The consistent rule across all patterns: credentials come from environment variables read at handler initialization, never from tool arguments. Accepting a token as a tool argument would expose it in the model's context and in any logging that captures tool calls. The server process inherits its environment from Claude Code's MCP server configuration, so the credential flow is: set the variable in the MCP config, read it with os.environ in the handler module, fail fast with a clear error if it's missing.

The 3-Step Workflow

The README distills the full build cycle to three steps. For a new API integration:

# 1. Generate tool stubs from your OpenAPI spec (or write them by hand)
python scripts/openapi_to_mcp.py ./your-api.json > src/tools/your_api.py

# 2. Copy the right auth pattern from docs/auth-patterns.md into your tool module

# 3. Register the server with Claude Code
claude mcp add weather python -- -m src.server

Step 3 is the one that surprises people the first time. The claude mcp add command registers the server in Claude Code's configuration — name, command, and any environment variables it needs. After that, Claude Code spawns the server process automatically at session start and the tools appear in the model's context. There's no daemon to manage, no port to configure. The stdio transport handles all of that.

The weather integration in the repo uses the Open-Meteo API, which requires no API key. That means you can clone the repo and run step 3 immediately — the full round-trip from clone to working MCP server is under five minutes. The no-auth example is deliberate: it removes the credential setup from the critical path when you're trying to understand how the server and transport layer work.

What the Template Gets Right

The design choices in mcp-api-builder reflect the mistakes I made in earlier MCP servers. The TOOL_GROUPS pattern emerged from building servers where adding a third API meant touching the dispatcher in three places and inevitably introducing a routing bug. The OpenAPI generator came from watching teams spend a day transcribing endpoint parameters into JSON Schema by hand when they already had a spec. The auth patterns doc came from copying the same Bearer token header boilerplate into the fifth consecutive project.

The repo is intentionally not a framework. There's no magic, no decorators, no registry. The server file is short enough to read in two minutes and understand in five. When something goes wrong in production, you want to be able to trace the full path from tool call to API response in a single file, not across three layers of abstraction.

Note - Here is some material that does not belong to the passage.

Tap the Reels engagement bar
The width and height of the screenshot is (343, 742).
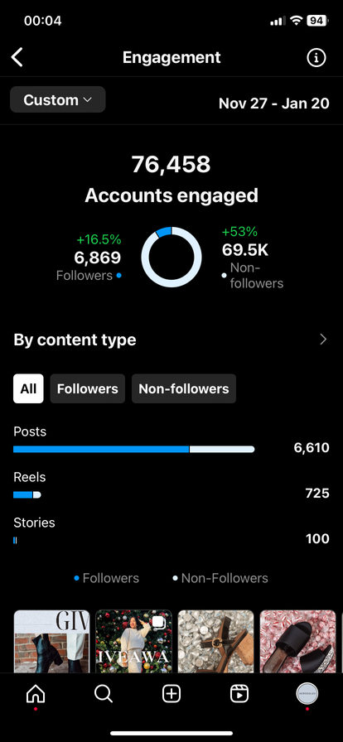27,494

The best MCP servers I've built are intentionally narrow. They expose five to ten tools that cover the 80% of tasks the model will actually encounter, with well-curated response shapes that give the model exactly what it needs and nothing more. The curation decisions are the hard part; the protocol mechanics are straightforward once you've done it once.

The full repo, including the working weather example, the OpenAPI generator, and the auth patterns reference, is at github.com/ivandir/mcp-api-builder.